An improvement compared to last year’s edition
I found the New York Rights Fair to be an improvement over last year, mainly thanks to the fact that it now took place at the Javits Center. BookExpo attracts American publishers who are not based in New York. These tend to be publishers who are interested in international literature, but don’t have the budget to travel to the fairs in London and Frankfurt. So the NYRF provided a perfect opportunity to talk to them in person.
However, a recurring question remains: how does one get New York publishers more interested in foreign literature? And from this, the question arises: how do you get New York publishers to attend the New York Rights Fair? A few exceptions aside, I met with most Manhattan-based publishers at their offices, and not at the fair. I knew to expect this, and that’s why I extended my New York visit with a week. I don’t see this changing any time soon.
First of all, the Javits Center and the neighborhood where it is located don’t have the best reputation among New Yorkers, who avoid going to BookExpo if they can. Secondly, if a visit can’t be avoided, they seem to be mainly concerned with the domestic (i.e. American) market. They attend the show if one of their authors is present on a panel, or they have appointments with, for example, booksellers, sales representatives, distribution partners or librarians about their current titles. I’ve been told that their minds aren’t focused on speaking to international agents and other rights sellers, who pitch international titles at the event that would be published in a year or two (or three).

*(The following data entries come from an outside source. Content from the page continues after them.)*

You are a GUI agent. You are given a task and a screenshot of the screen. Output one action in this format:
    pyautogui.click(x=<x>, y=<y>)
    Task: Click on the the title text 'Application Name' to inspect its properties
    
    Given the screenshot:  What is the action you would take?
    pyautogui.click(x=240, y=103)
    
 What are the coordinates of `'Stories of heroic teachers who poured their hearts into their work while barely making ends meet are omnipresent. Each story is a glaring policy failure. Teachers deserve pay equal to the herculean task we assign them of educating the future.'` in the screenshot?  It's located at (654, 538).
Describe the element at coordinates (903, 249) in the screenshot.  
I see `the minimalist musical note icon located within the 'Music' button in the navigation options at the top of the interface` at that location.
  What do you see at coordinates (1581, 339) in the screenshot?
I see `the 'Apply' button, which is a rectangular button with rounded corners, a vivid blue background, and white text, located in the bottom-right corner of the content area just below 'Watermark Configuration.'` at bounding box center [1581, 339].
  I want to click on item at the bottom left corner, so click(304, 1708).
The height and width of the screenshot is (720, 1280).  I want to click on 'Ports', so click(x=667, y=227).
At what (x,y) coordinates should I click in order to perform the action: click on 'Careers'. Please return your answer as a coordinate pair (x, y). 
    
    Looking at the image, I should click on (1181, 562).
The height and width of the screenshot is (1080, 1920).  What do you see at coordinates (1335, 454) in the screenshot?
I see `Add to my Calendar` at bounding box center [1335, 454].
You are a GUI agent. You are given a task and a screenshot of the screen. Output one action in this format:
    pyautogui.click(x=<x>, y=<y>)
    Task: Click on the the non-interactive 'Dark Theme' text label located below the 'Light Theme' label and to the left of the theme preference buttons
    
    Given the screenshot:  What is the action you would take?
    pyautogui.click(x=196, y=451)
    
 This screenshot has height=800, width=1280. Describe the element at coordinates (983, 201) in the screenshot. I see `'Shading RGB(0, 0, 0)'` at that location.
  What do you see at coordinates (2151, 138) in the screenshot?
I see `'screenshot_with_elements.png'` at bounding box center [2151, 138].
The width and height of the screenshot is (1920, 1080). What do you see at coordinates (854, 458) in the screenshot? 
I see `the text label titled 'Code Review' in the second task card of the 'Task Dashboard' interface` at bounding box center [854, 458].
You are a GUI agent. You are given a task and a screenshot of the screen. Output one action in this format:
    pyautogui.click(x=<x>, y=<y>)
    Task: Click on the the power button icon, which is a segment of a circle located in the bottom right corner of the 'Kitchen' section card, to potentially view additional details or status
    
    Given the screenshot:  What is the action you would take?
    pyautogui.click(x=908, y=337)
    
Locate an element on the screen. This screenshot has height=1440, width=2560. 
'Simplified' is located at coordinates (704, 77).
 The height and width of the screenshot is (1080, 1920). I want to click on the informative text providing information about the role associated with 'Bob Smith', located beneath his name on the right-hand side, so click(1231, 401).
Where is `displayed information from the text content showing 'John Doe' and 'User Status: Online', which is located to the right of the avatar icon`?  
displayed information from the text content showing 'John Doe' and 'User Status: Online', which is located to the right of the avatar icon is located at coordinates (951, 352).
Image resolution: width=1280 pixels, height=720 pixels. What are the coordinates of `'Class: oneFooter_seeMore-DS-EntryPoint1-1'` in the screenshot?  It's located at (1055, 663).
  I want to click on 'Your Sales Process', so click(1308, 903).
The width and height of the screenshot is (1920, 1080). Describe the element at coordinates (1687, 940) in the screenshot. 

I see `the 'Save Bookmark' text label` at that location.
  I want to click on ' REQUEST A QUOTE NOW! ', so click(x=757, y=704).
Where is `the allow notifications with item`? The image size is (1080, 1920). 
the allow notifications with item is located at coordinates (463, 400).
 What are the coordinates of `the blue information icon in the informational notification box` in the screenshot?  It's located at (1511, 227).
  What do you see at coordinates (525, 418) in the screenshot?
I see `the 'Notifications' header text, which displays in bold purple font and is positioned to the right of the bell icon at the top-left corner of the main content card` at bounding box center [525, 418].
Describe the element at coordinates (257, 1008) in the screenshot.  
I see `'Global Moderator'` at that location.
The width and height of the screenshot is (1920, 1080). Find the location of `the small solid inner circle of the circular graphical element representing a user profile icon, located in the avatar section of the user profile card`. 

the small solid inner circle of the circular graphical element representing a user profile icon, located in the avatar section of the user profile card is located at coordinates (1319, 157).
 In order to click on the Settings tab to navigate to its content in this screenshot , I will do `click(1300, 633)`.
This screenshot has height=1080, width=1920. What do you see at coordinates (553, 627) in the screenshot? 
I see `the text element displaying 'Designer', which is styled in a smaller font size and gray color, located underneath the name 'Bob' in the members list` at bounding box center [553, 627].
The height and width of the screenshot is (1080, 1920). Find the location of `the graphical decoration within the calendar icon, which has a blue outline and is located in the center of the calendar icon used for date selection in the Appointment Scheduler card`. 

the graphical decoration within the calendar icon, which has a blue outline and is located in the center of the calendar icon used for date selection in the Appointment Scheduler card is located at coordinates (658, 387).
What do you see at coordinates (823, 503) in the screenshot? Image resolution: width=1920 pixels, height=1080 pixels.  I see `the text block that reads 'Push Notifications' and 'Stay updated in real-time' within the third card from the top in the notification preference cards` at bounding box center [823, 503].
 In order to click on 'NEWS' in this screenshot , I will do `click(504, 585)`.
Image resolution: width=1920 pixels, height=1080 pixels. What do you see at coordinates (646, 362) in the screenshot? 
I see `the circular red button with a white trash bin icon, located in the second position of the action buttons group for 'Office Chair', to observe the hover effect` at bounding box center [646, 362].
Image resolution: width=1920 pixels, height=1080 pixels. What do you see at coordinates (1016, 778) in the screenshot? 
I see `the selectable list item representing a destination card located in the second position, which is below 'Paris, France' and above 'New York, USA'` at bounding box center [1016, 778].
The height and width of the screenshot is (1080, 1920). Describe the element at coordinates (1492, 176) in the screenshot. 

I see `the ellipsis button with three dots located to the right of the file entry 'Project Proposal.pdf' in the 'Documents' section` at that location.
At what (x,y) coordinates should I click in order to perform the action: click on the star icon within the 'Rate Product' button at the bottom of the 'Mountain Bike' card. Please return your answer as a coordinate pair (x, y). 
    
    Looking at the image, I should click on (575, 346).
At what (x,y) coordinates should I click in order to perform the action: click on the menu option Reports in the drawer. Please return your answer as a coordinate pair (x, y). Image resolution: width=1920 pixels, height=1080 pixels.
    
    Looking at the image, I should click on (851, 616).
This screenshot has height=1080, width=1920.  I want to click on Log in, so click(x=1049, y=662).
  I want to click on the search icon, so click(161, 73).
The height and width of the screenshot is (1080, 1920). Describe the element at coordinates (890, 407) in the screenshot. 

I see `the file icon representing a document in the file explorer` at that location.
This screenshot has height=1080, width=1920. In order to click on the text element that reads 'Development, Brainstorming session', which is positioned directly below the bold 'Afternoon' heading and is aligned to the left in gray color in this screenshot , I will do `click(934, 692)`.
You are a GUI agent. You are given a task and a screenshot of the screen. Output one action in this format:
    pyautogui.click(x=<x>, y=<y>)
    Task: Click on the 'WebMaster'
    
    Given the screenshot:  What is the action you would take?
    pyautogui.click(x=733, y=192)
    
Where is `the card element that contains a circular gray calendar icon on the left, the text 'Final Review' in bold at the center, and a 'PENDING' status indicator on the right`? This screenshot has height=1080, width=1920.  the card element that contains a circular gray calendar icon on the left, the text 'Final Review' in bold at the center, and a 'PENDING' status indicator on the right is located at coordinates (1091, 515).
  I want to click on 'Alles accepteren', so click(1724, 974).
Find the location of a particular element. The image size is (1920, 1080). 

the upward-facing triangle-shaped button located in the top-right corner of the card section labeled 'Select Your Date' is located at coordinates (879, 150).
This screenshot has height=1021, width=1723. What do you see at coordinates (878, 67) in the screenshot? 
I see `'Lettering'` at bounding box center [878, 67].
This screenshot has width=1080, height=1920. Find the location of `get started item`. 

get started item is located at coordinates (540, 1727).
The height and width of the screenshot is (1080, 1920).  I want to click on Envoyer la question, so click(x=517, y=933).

What else can be done (or, how to increase that infamous 3%)?
Organizing an (international) rights fair in New York is a great initiative, which unfortunately brings along challenges. It can’t take place too close to the Frankfurt and London book fairs, but organizing it at the same time as BookExpo in the Javits Center doesn’t seem to be the ideal solution either.
Let’s not forget: the US remains an extremely difficult market for selling translation rights. That 3% is anchored in reality. In recent years however, I have noticed that – slowly – doors are opening: the unprecedented success of Elena Ferrante, a reduced supply of strong, interesting American fiction, publishing groups such as HarperCollins that are starting imprints focused on international literature… This is a fascinating topic with much to say about it, and one which I will undoubtedly return to in a subsequent blog post. Perhaps these open doors will open up further, leading to a hopeful future for the New York Rights Fair.